Six TET2 variants were identified in this study, of which, TET2 Y1245C (Sample 08, pre-PMF) was not found to be reported in dbSNP, COSMIC or the ClinVar database. The TET2 A304V (Sample 10, overt-PMF) and F868L (Sample 02, ET) variants have not been previously reported in MPN. TET2 A304V has only been previously identified in melanoma [25], while TET2 F868L has been previously identified in estrogen- and progesterone-receptor positive breast cancer [26], adult T cell lymphoma/leukaemia [27], and MDS [28, 29]. The TET2 D1314Mfs*48 variant (Sample 08, pre-PMF) has been reported in ET [30] and MDS [19]. Two other variants were reported in dbSNP – TET2 I1195V (rs568009712) (Sample 01, ET) and E1513G (rs553669299) (Sample 02, ET), but the associated disease(s) are unknown.
Two of the most common mutations in SF3B1 and U2AF1 were identified in this study, namely U2AF1 Q157P (rs371246226, COSM211534, COSM1318797) and SF3B1 K700E (rs559063155, COSM84677) [31–33]. Both variants have been reported to be likely pathogenic in the ClinVar database.

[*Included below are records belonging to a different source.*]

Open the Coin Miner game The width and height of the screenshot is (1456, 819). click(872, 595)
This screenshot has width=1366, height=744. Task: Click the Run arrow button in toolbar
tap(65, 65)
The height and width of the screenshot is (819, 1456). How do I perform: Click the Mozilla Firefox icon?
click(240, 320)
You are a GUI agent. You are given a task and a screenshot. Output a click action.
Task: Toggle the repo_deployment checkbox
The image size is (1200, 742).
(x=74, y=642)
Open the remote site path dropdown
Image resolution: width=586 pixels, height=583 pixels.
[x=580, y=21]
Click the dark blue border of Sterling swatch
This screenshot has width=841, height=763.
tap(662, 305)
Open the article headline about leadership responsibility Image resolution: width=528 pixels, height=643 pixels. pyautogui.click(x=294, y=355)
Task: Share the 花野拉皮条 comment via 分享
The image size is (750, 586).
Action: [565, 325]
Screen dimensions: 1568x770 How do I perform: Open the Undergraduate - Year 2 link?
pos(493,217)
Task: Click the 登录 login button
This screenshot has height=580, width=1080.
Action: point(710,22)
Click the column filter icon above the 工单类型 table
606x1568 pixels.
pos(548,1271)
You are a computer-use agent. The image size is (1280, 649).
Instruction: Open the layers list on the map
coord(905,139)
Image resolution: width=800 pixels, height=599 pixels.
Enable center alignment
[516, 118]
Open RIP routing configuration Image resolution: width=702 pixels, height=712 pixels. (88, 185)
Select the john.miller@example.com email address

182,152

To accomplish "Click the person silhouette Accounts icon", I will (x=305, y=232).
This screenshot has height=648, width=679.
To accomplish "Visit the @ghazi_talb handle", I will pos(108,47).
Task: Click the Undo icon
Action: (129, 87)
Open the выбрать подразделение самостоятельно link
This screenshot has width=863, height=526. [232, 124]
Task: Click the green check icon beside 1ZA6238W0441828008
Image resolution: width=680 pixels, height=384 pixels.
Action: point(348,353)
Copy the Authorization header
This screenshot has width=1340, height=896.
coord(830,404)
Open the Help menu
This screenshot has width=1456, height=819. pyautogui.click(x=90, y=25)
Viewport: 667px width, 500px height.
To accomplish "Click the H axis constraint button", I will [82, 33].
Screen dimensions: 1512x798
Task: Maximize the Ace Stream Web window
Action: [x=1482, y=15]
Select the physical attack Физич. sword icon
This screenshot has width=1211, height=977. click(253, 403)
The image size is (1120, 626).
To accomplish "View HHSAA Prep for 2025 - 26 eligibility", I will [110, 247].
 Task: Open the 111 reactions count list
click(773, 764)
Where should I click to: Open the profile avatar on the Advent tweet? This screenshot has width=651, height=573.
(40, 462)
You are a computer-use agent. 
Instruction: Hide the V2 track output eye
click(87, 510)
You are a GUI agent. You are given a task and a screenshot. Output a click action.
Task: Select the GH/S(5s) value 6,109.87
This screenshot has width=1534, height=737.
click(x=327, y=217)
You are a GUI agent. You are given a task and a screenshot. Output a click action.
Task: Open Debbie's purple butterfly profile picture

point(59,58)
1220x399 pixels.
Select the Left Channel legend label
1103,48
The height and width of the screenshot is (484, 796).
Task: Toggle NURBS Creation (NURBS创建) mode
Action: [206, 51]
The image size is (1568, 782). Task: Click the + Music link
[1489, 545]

A RUNX1 variant (Q308H rs80314254) reported as benign in familial thrombocytopenia in the ClinVar database was also identified. The variants SF3B1 K700E and RUNX1 Q308H were found in a pre-PMF sample (Sample 08) which also harboured the TET2 Y1245C and TET2 D1314Mfs*48 variants, alongside the JAK2 V617F driver mutation. The patient was 50 years of age and presented with abnormally high platelet count (1099x10^9/L), anaemia (Hb = 8.7 g/dL), and constitutional symptoms (Table 1). The U2AF1 Q157P variant was identified in PV and overt-PMF (Sample 06 and Sample 10, respectively) (Table 2). The overt-PMF sample (Sample 10) also harboured the ASXL1 Y591fs*0 variant in addition to the JAK2 V617F driver mutation. The patient was 63 years of age and presented with severe anaemia (Hb = 7.3 g/dL), neutropenia (WBC = 5.5x109/L) and thrombocytopenia (Platelet = 54x109/L), with constitutional symptoms (Table 1).